A Manhattan federal decide has blocked the federal authorities from ending congestion pricing earlier than the top of an ongoing lawsuit — issuing a preliminary injunction towards Transportation Secretary Sean Duffy and the U.S. Division of Transportation on Wednesday.
The order, issued by Choose Lewis Liman, comes at some point after he issued a short lived restraining order within the case, blocking any such motion for 2 weeks.
The injunction indefinitely prevents Duffy or his company from appearing on their claims that they will unilaterally revoke authorization toll — and blocks any of the so-called “compliance actions” Duffy has threatened — till Liman guidelines on the legality of USDOT’s efforts to finish the congestion pricing program.
“For the avoidance of doubt, [Duffy and the USDOT] are enjoined from taking any of the“compliance measures” … together with withholding federal funds, approvals, or authorizations from New York state or native businesses to implement compliance with or implement … [their] purported termination of the Tolling Program,” the 109-page order concludes.
Talking to reporters shortly after the order was filed Paige Graves, MTA’s normal counsel, mentioned she hadn’t but learn the injunction in full.
The congestion toll first started in January — a requirement of New York State’s 2019 Visitors Mobility Act, meant to each scale back congestion and again $15 billion in bonds towards particular MTA tasks.
Duffy first claimed the authority to unilaterally finish the toll weeks later, in February. When the MTA sued, Duffy gave Gov. Hochul a March 21 deadline to finish the toll. Duffy then prolonged the deadline to April 20, then to Might 21.

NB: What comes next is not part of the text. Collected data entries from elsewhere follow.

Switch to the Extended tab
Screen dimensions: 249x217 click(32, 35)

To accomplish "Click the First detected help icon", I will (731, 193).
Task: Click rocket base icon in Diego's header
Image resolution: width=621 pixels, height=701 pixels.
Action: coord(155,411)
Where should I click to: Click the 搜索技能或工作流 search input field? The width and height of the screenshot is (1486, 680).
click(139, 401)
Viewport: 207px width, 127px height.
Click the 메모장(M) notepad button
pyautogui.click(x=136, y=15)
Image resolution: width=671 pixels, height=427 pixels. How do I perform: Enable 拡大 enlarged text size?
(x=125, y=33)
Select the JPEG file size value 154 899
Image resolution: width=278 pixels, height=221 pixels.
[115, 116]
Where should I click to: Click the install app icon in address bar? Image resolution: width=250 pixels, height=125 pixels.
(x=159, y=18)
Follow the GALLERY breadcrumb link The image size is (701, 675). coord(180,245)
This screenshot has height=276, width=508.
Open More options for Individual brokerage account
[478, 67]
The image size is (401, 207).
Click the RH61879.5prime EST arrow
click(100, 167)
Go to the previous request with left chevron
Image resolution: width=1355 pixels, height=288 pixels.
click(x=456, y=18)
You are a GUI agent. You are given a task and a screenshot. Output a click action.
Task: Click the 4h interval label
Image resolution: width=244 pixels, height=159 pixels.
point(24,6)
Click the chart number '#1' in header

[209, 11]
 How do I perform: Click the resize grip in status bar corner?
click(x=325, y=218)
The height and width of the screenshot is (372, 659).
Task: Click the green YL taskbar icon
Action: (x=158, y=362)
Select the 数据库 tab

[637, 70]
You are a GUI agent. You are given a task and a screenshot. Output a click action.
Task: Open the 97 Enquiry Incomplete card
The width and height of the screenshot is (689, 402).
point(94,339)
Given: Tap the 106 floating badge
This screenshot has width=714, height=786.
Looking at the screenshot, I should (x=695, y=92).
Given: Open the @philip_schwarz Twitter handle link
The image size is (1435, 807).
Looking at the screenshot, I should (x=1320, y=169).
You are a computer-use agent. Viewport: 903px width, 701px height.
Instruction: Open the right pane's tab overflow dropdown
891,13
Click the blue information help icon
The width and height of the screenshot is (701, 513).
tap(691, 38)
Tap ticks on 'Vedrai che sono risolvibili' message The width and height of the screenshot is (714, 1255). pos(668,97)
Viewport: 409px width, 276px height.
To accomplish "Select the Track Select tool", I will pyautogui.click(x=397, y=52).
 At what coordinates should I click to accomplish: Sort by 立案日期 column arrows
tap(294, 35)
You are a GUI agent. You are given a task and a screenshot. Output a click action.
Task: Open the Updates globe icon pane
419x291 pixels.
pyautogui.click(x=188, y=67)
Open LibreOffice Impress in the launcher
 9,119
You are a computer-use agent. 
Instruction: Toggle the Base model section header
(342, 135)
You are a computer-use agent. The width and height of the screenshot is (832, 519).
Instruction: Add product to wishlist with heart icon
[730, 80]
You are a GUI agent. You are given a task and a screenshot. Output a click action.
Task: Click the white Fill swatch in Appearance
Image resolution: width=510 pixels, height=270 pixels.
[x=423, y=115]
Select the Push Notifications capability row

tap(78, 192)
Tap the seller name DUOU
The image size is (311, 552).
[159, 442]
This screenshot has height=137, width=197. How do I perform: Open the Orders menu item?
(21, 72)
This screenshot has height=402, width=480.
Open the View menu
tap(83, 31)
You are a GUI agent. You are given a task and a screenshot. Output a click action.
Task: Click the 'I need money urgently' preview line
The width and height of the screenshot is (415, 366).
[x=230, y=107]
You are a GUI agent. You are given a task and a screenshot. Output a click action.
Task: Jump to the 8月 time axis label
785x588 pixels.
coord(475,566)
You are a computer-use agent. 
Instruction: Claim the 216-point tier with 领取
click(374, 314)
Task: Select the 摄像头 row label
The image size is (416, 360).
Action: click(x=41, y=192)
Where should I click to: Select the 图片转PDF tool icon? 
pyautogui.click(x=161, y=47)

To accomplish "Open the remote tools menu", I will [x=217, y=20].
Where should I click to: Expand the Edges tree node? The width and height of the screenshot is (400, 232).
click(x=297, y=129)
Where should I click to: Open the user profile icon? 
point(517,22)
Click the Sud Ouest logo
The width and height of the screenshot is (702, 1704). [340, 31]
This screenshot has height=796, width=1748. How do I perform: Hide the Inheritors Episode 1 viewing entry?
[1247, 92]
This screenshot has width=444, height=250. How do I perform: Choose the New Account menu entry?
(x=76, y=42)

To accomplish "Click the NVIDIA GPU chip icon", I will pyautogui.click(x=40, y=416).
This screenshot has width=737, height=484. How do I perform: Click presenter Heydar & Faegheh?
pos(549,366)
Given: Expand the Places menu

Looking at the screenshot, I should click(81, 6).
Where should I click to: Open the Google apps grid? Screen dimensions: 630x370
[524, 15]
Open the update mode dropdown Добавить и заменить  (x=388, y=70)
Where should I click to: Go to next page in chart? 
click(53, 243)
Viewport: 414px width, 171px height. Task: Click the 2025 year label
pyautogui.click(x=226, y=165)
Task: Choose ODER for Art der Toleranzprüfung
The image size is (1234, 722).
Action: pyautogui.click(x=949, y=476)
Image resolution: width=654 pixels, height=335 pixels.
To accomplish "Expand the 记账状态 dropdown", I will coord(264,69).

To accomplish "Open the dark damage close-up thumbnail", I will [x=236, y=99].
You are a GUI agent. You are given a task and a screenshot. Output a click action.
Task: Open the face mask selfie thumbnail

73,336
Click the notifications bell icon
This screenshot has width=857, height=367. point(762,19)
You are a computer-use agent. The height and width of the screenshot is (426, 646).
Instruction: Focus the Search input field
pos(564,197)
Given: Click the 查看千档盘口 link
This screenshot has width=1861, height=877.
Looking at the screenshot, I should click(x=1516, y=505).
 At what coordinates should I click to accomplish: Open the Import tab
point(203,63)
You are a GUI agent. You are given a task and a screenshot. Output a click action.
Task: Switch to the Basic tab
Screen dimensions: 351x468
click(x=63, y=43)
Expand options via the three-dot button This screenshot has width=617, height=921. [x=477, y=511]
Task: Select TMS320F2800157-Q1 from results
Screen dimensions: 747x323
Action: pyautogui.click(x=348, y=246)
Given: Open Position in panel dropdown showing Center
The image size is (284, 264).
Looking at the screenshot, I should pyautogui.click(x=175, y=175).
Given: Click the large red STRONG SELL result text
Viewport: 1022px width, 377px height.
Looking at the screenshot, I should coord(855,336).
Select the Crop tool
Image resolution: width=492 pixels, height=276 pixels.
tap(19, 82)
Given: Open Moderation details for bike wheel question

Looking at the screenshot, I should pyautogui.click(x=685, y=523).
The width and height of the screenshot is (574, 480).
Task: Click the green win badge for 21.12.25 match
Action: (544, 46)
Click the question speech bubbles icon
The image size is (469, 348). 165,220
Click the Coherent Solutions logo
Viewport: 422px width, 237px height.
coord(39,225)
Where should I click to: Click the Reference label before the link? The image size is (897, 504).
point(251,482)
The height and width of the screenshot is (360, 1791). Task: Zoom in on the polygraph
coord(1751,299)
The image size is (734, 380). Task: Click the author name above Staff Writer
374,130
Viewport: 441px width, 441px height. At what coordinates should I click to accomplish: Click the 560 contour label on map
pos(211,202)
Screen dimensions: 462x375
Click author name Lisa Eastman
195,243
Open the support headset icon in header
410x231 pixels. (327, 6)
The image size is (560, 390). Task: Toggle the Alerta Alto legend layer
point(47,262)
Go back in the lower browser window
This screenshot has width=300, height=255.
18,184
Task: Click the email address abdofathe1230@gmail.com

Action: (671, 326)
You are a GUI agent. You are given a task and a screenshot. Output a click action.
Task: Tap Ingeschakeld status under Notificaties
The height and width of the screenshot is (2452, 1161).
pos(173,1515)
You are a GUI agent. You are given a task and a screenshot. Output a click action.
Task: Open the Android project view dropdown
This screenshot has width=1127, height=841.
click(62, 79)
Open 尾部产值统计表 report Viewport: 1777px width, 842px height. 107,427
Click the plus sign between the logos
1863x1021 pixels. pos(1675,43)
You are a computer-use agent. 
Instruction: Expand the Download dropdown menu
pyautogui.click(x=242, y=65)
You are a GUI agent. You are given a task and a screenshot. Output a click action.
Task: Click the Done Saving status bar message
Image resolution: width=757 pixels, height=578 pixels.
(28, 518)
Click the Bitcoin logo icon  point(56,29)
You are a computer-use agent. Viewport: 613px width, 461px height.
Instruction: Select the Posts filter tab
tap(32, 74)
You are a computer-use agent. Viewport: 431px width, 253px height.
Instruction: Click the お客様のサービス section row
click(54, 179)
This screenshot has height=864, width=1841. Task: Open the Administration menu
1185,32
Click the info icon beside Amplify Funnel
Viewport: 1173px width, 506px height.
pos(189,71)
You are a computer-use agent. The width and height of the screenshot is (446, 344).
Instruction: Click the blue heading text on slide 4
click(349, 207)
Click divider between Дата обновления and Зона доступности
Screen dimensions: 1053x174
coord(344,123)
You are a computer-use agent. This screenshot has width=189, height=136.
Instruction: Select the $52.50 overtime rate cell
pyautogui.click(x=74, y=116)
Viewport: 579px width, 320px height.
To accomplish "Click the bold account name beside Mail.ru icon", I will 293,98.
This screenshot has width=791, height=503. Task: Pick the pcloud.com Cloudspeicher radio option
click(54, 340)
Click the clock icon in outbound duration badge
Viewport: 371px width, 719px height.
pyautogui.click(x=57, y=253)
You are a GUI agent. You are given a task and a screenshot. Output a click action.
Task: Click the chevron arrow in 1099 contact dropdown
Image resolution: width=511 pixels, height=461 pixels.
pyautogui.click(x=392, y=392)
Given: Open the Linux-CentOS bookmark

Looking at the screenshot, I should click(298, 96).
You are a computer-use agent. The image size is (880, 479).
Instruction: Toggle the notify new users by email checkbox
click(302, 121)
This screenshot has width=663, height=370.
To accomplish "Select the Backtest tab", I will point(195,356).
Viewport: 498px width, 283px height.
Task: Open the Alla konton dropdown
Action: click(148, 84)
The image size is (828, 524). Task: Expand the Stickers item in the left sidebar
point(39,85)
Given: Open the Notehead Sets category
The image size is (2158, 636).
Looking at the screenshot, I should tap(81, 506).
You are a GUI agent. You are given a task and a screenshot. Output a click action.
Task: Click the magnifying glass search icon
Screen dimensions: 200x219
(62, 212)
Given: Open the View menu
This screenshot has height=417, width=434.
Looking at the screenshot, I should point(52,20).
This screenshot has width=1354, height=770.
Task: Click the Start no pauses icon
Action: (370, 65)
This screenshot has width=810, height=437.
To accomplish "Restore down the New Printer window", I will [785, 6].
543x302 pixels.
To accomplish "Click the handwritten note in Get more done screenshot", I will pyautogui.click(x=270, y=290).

Because the toll remained in place on Might 21, Duffy — in a letter to Hochul — threatened to withhold federal funds for any freeway mission in Manhattan, refuse to approve Manhattan tasks underneath the Nationwide Environmental Coverage Act, and refuse to greenlight any funding amendments from the New York Metropolitan Transportation Council — until Hochul ended the toll.
In issuing Tuesday’s restraining order, Liman mentioned New York stood to undergo irreparable harms from the feds’ calls for, together with the “delay of numerous public works projects,” “harm to the bond market” and the “undermining [of] the authority of a sovereign state” that had democratically handed the regulation requiring the toll.